DATA SECTION —

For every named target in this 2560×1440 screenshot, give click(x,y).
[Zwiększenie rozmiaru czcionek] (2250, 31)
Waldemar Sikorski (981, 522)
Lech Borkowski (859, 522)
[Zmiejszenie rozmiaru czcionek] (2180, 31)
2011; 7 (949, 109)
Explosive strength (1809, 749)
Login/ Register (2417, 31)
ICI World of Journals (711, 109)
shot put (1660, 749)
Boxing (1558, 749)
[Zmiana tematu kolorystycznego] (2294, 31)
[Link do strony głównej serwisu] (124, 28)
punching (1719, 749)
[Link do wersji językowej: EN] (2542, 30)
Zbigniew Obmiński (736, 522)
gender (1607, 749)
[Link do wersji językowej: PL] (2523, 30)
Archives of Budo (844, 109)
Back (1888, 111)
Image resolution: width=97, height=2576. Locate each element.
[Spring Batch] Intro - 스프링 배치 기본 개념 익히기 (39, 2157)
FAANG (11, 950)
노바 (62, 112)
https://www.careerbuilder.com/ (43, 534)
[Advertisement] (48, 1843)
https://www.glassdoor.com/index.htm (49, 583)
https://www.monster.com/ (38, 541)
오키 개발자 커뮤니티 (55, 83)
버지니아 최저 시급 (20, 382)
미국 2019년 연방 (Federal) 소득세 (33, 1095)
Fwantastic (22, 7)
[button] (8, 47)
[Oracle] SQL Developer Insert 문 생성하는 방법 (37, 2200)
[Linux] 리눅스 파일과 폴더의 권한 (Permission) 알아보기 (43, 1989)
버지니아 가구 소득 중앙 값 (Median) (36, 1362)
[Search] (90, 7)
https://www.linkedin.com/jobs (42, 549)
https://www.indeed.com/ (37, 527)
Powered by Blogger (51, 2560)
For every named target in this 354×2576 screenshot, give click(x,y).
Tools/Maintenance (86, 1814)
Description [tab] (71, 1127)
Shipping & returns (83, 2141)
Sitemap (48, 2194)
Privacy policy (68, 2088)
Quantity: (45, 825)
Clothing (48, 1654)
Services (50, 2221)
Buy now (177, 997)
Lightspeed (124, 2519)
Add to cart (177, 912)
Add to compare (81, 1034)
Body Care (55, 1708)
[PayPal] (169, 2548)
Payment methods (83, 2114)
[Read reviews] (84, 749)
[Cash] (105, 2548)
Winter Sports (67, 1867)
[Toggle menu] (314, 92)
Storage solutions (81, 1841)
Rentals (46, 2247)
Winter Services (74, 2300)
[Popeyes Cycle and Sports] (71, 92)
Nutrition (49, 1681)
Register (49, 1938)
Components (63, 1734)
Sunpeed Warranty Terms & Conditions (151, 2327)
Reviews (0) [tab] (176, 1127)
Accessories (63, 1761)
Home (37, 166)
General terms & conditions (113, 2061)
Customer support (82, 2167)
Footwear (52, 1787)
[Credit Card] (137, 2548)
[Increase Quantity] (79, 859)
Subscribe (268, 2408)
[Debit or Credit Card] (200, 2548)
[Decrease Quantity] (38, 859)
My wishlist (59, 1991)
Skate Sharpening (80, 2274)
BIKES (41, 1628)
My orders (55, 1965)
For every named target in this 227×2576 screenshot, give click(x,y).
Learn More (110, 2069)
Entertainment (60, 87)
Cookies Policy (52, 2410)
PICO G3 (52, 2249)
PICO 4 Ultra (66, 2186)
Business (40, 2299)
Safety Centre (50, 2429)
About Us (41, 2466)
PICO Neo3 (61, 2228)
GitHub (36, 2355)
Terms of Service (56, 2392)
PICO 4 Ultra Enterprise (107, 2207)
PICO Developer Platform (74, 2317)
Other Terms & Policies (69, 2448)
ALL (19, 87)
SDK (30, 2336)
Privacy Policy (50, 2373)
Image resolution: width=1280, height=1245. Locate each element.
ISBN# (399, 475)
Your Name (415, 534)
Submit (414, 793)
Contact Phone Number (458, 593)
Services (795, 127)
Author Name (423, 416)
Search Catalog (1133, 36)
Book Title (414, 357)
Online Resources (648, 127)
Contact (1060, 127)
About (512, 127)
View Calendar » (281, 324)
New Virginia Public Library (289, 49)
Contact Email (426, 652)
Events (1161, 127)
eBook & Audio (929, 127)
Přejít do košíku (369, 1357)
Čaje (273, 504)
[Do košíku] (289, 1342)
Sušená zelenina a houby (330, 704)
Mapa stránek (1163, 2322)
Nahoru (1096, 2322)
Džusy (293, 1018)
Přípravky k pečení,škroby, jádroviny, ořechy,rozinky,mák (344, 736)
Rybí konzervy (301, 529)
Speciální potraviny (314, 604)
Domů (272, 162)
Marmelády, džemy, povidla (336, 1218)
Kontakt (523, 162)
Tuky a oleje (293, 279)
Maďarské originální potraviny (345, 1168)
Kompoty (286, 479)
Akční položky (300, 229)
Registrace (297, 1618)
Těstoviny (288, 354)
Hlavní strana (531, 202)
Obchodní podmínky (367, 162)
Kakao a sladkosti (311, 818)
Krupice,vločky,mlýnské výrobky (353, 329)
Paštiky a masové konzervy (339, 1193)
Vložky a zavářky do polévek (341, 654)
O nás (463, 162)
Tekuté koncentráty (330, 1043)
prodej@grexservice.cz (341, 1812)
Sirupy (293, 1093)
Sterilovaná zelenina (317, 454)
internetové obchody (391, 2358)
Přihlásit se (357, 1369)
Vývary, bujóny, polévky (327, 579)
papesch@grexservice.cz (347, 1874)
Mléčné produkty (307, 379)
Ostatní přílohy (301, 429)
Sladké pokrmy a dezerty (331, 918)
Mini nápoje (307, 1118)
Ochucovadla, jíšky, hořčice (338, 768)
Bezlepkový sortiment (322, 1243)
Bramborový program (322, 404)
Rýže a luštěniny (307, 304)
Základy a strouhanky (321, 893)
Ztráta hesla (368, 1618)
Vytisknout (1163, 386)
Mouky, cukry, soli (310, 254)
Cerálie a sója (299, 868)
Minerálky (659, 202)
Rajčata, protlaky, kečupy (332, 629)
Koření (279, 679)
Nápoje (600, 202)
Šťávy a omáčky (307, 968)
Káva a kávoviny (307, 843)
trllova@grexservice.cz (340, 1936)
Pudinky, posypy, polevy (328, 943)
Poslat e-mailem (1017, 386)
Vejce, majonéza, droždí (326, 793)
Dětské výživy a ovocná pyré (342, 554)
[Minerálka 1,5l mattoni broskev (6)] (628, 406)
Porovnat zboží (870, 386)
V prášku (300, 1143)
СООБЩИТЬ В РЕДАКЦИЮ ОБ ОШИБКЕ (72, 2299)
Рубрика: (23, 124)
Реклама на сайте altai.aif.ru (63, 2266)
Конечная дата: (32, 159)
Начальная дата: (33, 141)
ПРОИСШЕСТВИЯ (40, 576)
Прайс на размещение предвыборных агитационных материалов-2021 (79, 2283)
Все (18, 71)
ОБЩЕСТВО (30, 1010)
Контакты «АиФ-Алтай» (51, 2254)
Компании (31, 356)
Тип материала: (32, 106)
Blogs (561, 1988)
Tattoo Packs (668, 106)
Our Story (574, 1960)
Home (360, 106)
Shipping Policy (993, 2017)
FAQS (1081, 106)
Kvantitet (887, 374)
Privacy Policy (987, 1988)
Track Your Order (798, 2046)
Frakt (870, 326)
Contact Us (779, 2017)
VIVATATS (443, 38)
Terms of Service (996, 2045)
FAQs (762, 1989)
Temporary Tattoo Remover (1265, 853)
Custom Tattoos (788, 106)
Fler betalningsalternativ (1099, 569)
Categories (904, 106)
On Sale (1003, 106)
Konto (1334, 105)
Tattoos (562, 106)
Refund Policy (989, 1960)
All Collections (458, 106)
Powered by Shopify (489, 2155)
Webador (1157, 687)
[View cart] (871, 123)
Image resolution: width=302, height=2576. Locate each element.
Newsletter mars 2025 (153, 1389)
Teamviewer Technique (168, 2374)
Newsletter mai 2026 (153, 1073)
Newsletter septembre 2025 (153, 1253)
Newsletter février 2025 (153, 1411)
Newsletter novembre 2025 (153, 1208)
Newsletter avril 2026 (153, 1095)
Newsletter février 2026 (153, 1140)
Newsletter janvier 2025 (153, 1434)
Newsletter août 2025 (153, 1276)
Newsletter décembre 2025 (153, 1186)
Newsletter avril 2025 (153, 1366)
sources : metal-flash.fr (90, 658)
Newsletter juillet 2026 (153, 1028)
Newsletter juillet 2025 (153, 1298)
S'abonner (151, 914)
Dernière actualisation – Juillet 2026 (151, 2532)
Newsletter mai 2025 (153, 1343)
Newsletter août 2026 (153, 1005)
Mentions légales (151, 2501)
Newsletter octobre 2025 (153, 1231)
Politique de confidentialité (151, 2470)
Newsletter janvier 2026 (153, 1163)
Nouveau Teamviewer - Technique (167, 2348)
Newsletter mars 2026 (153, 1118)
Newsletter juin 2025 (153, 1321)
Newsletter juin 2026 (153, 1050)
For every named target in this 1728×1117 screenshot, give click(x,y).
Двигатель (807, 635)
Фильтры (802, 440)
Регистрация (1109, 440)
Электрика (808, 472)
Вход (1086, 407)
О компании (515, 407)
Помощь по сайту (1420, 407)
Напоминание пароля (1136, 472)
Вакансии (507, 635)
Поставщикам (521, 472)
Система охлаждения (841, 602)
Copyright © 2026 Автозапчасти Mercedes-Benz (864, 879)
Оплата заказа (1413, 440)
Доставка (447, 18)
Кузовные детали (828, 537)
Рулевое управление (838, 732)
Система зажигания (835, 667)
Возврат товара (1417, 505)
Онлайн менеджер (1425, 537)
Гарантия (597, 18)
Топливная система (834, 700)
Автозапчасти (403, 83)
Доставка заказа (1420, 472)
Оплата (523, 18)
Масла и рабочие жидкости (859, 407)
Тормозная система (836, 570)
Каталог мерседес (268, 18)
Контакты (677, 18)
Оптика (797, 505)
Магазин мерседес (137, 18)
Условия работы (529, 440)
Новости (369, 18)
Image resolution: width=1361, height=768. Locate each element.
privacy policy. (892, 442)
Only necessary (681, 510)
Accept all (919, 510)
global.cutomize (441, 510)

AIM OF THE TASK — Starting with the line that holds "Mléčné produkty (307, 379)" and ending with the line that holds "VIVATATS (443, 38)", retype every line in the data above exactly, and nothing else.

COMPLETED TASK —
Mléčné produkty (307, 379)
Ostatní přílohy (301, 429)
Sladké pokrmy a dezerty (331, 918)
Mini nápoje (307, 1118)
Ochucovadla, jíšky, hořčice (338, 768)
Bezlepkový sortiment (322, 1243)
Bramborový program (322, 404)
Rýže a luštěniny (307, 304)
Základy a strouhanky (321, 893)
Ztráta hesla (368, 1618)
Vytisknout (1163, 386)
Mouky, cukry, soli (310, 254)
Cerálie a sója (299, 868)
Minerálky (659, 202)
Rajčata, protlaky, kečupy (332, 629)
Koření (279, 679)
Nápoje (600, 202)
Šťávy a omáčky (307, 968)
Káva a kávoviny (307, 843)
trllova@grexservice.cz (340, 1936)
Pudinky, posypy, polevy (328, 943)
Poslat e-mailem (1017, 386)
Vejce, majonéza, droždí (326, 793)
Dětské výživy a ovocná pyré (342, 554)
[Minerálka 1,5l mattoni broskev (6)] (628, 406)
Porovnat zboží (870, 386)
V prášku (300, 1143)
СООБЩИТЬ В РЕДАКЦИЮ ОБ ОШИБКЕ (72, 2299)
Рубрика: (23, 124)
Реклама на сайте altai.aif.ru (63, 2266)
Конечная дата: (32, 159)
Начальная дата: (33, 141)
ПРОИСШЕСТВИЯ (40, 576)
Прайс на размещение предвыборных агитационных материалов-2021 (79, 2283)
Все (18, 71)
ОБЩЕСТВО (30, 1010)
Контакты «АиФ-Алтай» (51, 2254)
Компании (31, 356)
Тип материала: (32, 106)
Blogs (561, 1988)
Tattoo Packs (668, 106)
Our Story (574, 1960)
Home (360, 106)
Shipping Policy (993, 2017)
FAQS (1081, 106)
Kvantitet (887, 374)
Privacy Policy (987, 1988)
Track Your Order (798, 2046)
Frakt (870, 326)
Contact Us (779, 2017)
VIVATATS (443, 38)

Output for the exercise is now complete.